Can you reproduce all of the material below with "Genre folder" swapped for "Music folder" and nothing else changed?
****
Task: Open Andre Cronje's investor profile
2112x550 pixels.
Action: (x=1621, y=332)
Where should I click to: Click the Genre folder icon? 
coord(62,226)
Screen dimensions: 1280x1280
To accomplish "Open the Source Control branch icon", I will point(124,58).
****
-- FULL OUTPUT --
Task: Open Andre Cronje's investor profile
2112x550 pixels.
Action: (x=1621, y=332)
Where should I click to: Click the Music folder icon? 
coord(62,226)
Screen dimensions: 1280x1280
To accomplish "Open the Source Control branch icon", I will point(124,58).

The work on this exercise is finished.